====== DATASET RECORDS ======

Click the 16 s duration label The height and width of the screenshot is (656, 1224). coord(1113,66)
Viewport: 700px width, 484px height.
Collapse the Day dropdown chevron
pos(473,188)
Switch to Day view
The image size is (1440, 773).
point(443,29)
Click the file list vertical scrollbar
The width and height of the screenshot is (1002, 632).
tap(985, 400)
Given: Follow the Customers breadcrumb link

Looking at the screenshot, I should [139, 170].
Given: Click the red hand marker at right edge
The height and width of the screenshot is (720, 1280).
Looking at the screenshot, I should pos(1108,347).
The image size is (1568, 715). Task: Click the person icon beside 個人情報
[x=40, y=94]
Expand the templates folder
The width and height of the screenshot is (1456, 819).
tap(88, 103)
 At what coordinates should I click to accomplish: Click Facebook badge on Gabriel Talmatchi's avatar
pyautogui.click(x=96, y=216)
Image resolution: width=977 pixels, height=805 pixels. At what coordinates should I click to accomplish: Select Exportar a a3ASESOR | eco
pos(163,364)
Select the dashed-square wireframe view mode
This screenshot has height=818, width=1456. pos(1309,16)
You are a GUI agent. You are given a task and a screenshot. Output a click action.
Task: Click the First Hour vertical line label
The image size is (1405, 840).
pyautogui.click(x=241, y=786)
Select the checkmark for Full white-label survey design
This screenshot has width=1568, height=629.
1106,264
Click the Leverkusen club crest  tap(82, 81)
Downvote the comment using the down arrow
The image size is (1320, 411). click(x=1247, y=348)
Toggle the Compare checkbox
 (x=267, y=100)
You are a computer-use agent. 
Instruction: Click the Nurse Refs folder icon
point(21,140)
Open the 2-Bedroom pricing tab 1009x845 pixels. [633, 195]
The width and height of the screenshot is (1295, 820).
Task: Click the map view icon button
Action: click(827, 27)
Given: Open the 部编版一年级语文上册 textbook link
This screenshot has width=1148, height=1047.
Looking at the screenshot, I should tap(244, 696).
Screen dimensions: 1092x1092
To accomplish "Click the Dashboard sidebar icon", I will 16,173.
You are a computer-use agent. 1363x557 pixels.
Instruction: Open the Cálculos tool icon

======

### WRITTEN TASK
Reproduce every line of the material above without any change.

### ANSWER BELOW
Click the 16 s duration label The height and width of the screenshot is (656, 1224). coord(1113,66)
Viewport: 700px width, 484px height.
Collapse the Day dropdown chevron
pos(473,188)
Switch to Day view
The image size is (1440, 773).
point(443,29)
Click the file list vertical scrollbar
The width and height of the screenshot is (1002, 632).
tap(985, 400)
Given: Follow the Customers breadcrumb link

Looking at the screenshot, I should [139, 170].
Given: Click the red hand marker at right edge
The height and width of the screenshot is (720, 1280).
Looking at the screenshot, I should pos(1108,347).
The image size is (1568, 715). Task: Click the person icon beside 個人情報
[x=40, y=94]
Expand the templates folder
The width and height of the screenshot is (1456, 819).
tap(88, 103)
 At what coordinates should I click to accomplish: Click Facebook badge on Gabriel Talmatchi's avatar
pyautogui.click(x=96, y=216)
Image resolution: width=977 pixels, height=805 pixels. At what coordinates should I click to accomplish: Select Exportar a a3ASESOR | eco
pos(163,364)
Select the dashed-square wireframe view mode
This screenshot has height=818, width=1456. pos(1309,16)
You are a GUI agent. You are given a task and a screenshot. Output a click action.
Task: Click the First Hour vertical line label
The image size is (1405, 840).
pyautogui.click(x=241, y=786)
Select the checkmark for Full white-label survey design
This screenshot has width=1568, height=629.
1106,264
Click the Leverkusen club crest  tap(82, 81)
Downvote the comment using the down arrow
The image size is (1320, 411). click(x=1247, y=348)
Toggle the Compare checkbox
 (x=267, y=100)
You are a computer-use agent. 
Instruction: Click the Nurse Refs folder icon
point(21,140)
Open the 2-Bedroom pricing tab 1009x845 pixels. [633, 195]
The width and height of the screenshot is (1295, 820).
Task: Click the map view icon button
Action: click(827, 27)
Given: Open the 部编版一年级语文上册 textbook link
This screenshot has width=1148, height=1047.
Looking at the screenshot, I should tap(244, 696).
Screen dimensions: 1092x1092
To accomplish "Click the Dashboard sidebar icon", I will 16,173.
You are a computer-use agent. 1363x557 pixels.
Instruction: Open the Cálculos tool icon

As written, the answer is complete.